(Source data)
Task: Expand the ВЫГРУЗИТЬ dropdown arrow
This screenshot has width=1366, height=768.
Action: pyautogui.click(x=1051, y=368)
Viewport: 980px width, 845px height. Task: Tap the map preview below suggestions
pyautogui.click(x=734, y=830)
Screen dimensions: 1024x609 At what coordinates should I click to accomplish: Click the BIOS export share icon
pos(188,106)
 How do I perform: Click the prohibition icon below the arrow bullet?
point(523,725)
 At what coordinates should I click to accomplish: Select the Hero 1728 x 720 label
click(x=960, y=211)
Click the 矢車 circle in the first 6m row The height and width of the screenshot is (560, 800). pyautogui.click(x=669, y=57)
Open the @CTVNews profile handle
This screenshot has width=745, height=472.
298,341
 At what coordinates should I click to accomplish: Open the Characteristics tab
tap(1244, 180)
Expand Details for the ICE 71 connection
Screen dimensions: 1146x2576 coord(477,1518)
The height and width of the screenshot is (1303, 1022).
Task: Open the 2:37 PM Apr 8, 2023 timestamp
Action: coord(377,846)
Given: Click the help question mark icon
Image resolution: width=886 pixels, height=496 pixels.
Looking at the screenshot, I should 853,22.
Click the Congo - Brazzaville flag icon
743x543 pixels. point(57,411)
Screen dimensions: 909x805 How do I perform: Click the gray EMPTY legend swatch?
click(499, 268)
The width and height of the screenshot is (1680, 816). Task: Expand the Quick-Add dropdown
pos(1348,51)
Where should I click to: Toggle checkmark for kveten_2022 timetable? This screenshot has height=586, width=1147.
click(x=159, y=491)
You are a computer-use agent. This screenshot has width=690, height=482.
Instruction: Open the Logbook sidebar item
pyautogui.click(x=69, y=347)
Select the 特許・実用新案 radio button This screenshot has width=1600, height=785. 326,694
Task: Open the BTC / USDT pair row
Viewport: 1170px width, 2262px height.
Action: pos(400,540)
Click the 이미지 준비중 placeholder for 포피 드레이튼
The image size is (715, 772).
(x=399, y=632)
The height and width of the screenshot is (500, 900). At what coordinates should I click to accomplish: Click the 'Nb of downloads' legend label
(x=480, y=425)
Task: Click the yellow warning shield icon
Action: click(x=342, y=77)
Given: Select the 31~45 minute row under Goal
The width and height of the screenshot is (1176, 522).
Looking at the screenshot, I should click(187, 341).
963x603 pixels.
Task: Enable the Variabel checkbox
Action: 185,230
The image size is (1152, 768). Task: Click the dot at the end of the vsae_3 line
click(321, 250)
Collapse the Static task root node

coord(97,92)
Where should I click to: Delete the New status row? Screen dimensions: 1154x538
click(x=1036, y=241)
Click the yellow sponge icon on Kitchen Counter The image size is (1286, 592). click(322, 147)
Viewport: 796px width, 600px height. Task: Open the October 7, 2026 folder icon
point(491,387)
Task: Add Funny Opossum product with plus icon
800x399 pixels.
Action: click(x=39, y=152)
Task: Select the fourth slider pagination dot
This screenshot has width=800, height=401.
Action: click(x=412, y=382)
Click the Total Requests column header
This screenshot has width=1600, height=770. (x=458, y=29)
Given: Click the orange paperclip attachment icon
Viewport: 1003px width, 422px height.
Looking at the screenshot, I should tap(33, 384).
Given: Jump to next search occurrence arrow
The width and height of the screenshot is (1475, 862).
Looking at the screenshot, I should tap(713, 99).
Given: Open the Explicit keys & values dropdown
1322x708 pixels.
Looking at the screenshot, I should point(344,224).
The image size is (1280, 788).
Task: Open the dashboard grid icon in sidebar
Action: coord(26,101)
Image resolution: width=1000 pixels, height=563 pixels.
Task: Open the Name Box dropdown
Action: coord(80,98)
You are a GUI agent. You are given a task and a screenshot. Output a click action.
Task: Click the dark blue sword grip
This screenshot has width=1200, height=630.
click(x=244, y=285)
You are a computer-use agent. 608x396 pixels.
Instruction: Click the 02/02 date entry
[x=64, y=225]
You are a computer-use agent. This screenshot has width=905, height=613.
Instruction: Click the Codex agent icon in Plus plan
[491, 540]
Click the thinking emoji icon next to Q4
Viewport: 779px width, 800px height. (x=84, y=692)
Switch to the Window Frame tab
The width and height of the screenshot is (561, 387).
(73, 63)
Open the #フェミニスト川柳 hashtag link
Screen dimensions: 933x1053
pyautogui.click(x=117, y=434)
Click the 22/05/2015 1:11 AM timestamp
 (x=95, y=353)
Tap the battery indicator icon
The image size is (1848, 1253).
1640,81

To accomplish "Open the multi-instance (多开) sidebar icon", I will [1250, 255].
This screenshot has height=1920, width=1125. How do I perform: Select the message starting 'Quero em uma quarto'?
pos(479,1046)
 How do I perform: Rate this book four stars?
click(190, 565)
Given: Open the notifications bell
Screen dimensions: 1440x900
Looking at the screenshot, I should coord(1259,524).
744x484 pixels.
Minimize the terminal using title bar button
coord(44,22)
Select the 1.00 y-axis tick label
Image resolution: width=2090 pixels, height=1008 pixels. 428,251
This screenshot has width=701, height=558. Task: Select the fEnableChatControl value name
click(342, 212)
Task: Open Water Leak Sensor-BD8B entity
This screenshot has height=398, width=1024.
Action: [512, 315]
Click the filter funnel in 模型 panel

§ WHAT TO WORK ON: The string "computer": state how many lines above contain it, giving nothing but the number.

§ WRITTEN SOLUTION: 3